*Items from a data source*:

┌──

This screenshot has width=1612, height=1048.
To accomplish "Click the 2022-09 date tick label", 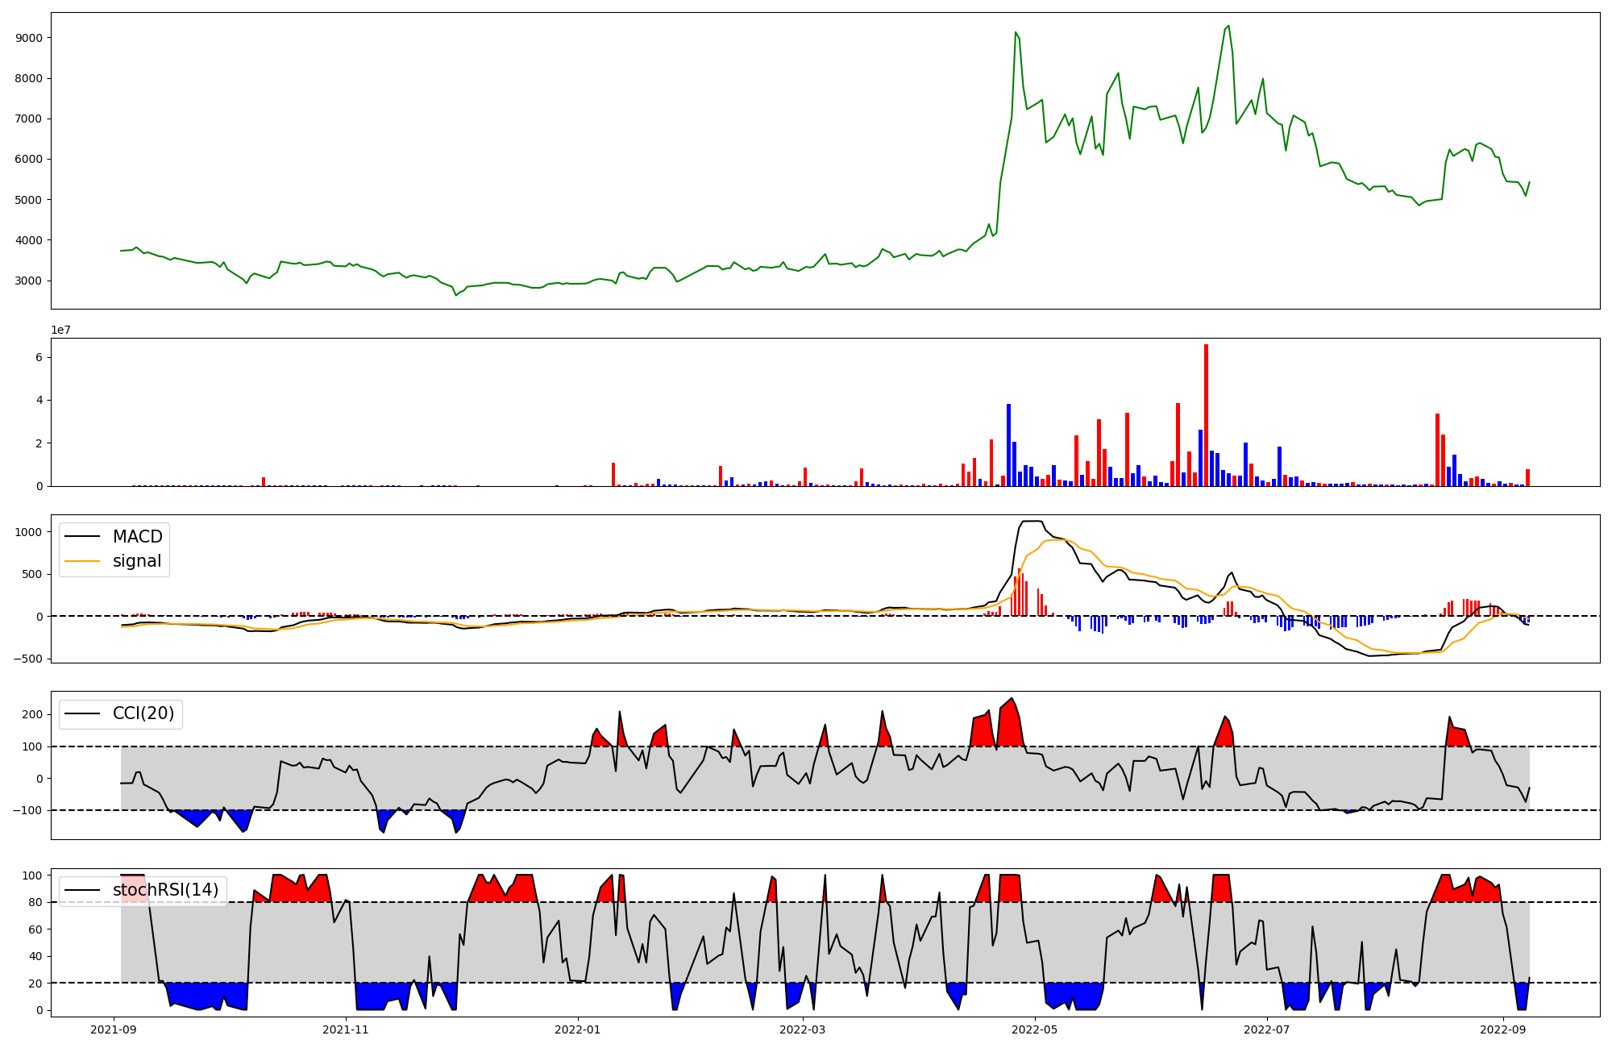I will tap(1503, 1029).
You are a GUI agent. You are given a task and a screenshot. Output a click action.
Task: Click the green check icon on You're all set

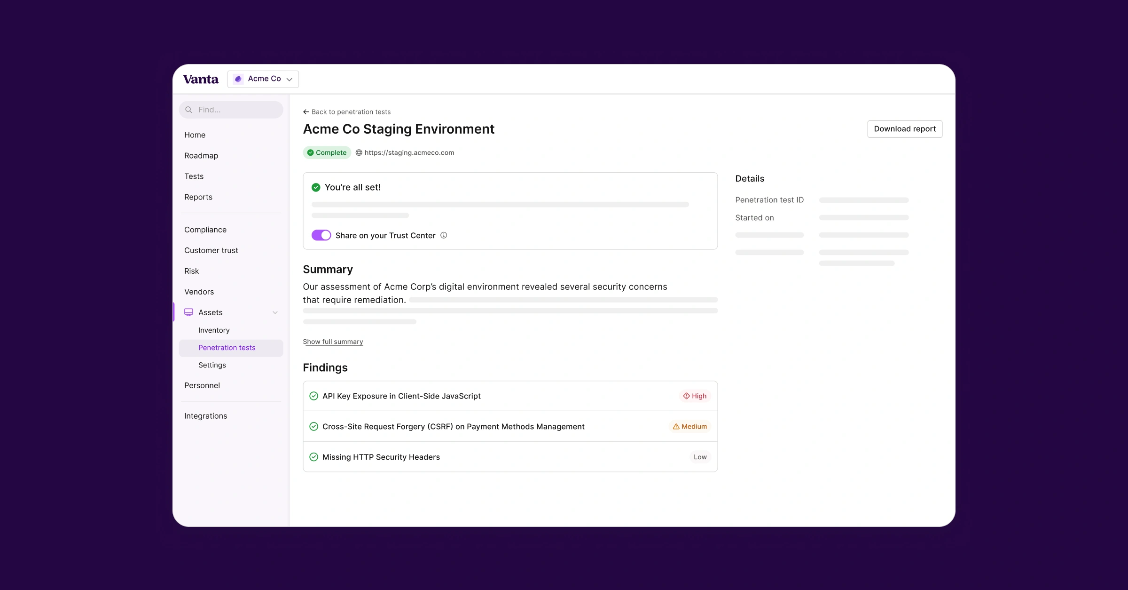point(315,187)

└──

*Task directions*:
Where a line of the entries above holds the word "screenshot", return that line.

*Response area*:
This screenshot has width=1612, height=1048.
You are a GUI agent. You are given a task and a screenshot. Output a click action.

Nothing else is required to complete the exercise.